> Set exercise: Please list every username that posts in the forum thread about Bob's Hetchins, in the order they first appear.
START Text segment
# Bobs Hetchins MB



## dnc1 (Jul 16, 2017)

Met Bob at the Wallingford festival of cycling.
Riding his lovely patina Hetchins Magnum Bonum from 1956.
Purchased new from the Tottenham factory. It was passed to his brother who used it on his ride to school before being passed on to Bob.
Chater -Lea chainset and pedals, 5-speed Benelux gears, GB stems,bars and brakes, Normandy hubs. A much loved machine.....


----------



## fordmike65 (Jul 16, 2017)

@Velocipedist Co.


----------



## bulldog1935 (Jul 17, 2017)

fordmike65 said:


> @Velocipedist Co.



speechless?


----------



## Velocipedist Co. (Sep 20, 2017)

Just found this!

Beautiful.  Rare to see an original paint example and I've always been a fan of the magnum bonum lug pattern.


----------



## 66TigerCat (Sep 21, 2017)

Love those curly stays.


----------



## Freqman1 (Sep 21, 2017)

My road bike want list is very short but one of these is on it. The other would be a pre war Bianchi in Celeste with a Cambio Corsa set-up. V/r Shawn


----------



## nycet3 (Sep 23, 2017)

Wow! that's a real beauty.


----------
END Text segment
START Dataset rows
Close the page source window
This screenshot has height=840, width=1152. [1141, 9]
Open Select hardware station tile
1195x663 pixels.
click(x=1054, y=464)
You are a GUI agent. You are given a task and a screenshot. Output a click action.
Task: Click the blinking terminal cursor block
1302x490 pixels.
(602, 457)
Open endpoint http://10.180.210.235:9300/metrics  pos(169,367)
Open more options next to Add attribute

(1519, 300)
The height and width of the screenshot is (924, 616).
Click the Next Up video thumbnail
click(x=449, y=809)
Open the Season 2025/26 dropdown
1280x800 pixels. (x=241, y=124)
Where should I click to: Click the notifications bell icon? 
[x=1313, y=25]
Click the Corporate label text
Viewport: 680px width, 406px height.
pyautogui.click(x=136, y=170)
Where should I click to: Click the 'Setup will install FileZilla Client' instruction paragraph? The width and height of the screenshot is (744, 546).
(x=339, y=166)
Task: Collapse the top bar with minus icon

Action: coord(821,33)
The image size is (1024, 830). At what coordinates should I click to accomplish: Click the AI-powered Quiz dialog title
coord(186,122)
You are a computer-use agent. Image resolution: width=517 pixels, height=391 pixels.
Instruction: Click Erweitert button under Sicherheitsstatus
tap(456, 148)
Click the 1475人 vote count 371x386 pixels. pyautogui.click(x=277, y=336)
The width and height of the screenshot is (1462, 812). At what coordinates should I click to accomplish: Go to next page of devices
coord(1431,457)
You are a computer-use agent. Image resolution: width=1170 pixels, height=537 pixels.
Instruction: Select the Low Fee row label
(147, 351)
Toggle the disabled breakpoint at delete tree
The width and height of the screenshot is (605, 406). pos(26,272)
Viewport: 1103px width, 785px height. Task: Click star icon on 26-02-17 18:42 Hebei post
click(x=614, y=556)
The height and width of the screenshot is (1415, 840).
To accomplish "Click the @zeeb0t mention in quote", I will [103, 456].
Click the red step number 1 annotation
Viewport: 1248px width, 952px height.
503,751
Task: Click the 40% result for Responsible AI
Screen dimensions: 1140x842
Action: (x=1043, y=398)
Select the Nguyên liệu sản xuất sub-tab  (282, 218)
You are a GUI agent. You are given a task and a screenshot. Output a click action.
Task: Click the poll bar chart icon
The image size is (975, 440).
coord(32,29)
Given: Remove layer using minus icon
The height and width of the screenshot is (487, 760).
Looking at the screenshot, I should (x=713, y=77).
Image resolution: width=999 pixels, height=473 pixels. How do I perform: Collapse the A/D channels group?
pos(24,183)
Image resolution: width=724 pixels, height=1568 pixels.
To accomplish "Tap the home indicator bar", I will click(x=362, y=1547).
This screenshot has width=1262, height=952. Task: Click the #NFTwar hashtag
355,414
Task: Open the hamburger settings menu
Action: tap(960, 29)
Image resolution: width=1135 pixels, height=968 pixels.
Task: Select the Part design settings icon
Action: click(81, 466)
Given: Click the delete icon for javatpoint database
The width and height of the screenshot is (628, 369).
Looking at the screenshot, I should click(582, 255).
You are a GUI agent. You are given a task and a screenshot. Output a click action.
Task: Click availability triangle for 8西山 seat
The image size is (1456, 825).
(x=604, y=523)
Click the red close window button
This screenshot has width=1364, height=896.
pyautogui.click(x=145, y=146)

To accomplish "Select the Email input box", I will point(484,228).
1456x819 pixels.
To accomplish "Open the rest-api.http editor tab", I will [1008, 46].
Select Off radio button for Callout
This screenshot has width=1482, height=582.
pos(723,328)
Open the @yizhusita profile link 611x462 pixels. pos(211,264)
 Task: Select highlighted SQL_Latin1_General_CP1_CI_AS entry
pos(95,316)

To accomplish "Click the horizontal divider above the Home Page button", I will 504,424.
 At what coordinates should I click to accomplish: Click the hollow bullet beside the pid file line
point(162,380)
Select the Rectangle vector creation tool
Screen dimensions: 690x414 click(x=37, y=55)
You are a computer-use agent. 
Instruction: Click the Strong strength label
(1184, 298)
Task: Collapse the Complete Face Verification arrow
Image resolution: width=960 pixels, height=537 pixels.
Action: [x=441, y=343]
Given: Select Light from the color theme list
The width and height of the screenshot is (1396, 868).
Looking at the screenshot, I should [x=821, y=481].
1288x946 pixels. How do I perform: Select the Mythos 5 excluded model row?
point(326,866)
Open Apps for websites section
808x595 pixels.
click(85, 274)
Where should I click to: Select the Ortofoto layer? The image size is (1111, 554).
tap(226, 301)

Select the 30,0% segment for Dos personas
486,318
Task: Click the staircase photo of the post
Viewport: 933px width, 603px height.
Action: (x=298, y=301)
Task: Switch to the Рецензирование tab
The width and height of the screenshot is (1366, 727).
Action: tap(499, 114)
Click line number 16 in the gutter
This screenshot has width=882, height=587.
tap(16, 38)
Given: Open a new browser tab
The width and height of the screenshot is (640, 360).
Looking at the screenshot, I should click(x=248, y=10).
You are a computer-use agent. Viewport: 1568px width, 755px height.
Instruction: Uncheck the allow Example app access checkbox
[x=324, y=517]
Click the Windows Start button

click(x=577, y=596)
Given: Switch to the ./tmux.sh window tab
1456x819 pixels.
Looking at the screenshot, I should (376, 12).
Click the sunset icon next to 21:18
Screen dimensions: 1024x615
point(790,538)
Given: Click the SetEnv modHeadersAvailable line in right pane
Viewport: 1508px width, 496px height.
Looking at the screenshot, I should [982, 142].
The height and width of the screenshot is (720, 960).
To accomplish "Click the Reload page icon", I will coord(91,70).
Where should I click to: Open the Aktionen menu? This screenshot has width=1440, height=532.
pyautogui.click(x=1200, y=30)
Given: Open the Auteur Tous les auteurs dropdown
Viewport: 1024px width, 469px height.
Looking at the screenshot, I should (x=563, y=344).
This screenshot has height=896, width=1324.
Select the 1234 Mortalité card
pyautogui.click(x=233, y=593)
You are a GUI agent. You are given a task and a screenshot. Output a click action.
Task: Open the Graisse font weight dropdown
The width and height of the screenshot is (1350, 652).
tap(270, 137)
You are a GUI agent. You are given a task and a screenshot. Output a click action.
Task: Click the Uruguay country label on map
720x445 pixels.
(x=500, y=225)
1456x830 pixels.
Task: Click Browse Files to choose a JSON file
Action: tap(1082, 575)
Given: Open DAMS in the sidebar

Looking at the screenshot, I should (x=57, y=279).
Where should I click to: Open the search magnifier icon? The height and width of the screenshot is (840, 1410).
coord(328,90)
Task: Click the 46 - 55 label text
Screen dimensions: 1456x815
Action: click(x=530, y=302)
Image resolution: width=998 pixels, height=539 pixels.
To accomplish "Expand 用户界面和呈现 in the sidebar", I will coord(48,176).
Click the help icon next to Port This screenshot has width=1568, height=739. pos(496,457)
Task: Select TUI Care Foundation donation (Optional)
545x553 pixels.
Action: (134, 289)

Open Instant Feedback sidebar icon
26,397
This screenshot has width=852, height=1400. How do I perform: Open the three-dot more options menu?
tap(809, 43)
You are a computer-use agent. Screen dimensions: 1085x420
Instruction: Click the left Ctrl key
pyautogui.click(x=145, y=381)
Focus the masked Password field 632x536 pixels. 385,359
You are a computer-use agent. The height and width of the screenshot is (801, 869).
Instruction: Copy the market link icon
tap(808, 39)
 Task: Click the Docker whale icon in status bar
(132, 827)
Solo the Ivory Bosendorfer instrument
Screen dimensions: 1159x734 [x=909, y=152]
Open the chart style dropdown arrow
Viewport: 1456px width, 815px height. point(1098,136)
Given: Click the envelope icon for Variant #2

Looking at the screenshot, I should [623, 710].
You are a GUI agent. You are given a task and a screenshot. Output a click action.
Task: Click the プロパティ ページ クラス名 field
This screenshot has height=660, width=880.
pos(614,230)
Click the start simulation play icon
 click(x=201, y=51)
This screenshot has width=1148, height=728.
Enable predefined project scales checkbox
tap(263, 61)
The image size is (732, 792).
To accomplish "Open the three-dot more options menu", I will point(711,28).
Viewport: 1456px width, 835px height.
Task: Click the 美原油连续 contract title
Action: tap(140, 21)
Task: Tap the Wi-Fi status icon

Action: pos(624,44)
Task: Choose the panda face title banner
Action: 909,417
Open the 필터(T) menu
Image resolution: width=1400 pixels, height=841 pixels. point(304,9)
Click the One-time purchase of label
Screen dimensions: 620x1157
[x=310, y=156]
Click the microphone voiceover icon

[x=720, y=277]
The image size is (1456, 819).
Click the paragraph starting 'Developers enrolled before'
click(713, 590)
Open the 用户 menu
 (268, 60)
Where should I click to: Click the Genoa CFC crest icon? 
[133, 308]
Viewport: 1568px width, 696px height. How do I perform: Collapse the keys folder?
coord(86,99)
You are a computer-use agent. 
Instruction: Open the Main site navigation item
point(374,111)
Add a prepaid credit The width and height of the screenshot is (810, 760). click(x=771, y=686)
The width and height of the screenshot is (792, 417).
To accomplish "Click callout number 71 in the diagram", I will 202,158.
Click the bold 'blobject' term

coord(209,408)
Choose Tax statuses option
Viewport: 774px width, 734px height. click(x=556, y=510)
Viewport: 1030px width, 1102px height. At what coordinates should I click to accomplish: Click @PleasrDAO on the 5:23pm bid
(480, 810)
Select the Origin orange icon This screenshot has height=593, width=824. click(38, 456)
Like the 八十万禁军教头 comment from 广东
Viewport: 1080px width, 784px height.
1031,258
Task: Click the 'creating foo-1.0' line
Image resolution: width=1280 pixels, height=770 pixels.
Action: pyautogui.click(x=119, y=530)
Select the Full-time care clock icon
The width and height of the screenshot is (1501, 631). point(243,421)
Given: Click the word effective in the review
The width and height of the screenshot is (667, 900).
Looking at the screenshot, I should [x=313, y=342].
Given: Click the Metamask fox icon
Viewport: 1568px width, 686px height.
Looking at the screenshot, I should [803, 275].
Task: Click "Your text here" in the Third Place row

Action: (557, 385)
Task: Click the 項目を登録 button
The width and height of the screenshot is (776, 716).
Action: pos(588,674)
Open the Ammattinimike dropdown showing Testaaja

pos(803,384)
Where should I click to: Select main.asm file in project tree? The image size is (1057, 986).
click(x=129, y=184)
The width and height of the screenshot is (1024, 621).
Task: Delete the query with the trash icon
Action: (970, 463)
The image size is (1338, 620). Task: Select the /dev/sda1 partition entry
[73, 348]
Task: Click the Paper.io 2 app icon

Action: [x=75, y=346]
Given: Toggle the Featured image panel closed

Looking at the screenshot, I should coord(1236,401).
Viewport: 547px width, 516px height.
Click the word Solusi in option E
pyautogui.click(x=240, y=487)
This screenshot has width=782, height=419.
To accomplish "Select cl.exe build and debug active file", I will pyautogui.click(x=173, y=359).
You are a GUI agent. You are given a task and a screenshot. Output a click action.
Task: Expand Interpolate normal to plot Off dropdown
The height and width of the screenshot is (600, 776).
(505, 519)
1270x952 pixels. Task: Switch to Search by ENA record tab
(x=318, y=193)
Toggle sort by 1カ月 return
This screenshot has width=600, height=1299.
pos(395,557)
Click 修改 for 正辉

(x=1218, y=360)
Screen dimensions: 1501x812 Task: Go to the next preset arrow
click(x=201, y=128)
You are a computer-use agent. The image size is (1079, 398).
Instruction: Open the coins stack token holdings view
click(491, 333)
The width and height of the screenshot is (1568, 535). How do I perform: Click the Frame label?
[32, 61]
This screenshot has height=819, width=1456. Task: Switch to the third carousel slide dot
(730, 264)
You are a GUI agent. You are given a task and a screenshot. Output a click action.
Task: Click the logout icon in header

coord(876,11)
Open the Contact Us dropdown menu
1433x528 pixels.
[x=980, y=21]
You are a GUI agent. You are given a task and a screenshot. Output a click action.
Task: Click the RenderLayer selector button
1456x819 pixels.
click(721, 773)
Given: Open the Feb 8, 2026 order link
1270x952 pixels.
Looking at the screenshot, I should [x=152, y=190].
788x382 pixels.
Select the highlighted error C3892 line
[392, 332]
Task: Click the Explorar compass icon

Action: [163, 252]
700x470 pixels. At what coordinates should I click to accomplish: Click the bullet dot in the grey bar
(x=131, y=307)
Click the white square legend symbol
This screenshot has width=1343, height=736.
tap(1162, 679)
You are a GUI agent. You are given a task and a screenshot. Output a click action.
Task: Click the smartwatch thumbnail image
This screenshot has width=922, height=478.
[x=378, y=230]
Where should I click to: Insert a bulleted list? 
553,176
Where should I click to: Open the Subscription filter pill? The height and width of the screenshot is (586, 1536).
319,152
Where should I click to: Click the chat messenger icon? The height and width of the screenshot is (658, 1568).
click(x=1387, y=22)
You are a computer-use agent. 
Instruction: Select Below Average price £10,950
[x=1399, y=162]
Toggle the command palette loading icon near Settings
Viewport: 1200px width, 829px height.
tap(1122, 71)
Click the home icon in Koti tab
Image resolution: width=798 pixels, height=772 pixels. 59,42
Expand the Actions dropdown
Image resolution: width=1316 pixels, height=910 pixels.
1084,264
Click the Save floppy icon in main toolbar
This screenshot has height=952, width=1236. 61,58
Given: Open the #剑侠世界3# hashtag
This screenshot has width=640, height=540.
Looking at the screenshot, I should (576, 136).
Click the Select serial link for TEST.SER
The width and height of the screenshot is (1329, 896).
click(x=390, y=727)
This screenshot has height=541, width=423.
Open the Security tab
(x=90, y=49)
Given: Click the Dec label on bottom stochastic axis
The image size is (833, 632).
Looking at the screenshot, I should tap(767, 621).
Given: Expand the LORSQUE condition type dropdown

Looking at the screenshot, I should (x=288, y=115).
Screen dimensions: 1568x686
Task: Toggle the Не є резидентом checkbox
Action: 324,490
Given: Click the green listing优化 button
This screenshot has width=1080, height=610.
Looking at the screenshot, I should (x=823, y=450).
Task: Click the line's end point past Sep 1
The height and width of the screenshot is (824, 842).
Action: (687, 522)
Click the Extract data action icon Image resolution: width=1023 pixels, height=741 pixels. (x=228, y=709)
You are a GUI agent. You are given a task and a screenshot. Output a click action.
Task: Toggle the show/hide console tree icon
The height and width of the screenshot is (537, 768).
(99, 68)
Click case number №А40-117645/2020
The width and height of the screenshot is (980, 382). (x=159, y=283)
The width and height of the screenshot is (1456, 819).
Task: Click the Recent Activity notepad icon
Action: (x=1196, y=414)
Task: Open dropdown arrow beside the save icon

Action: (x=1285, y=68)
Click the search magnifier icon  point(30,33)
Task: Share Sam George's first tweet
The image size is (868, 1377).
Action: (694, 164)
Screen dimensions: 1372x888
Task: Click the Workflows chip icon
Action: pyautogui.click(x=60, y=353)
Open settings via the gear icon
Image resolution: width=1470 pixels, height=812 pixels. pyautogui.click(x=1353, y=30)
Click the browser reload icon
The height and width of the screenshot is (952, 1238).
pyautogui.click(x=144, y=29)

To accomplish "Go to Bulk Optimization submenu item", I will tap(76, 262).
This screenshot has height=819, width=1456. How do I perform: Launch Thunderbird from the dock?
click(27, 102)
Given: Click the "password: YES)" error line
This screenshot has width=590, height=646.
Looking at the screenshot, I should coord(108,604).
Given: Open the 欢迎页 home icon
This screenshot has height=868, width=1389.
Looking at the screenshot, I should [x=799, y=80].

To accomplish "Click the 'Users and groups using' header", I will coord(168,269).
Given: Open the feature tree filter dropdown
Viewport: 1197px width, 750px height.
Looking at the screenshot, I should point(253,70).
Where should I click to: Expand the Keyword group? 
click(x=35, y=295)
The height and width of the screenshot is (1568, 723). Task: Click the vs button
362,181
END Dataset rows
> Result of the exercise: dnc1, fordmike65, bulldog1935, Velocipedist Co., 66TigerCat, Freqman1, nycet3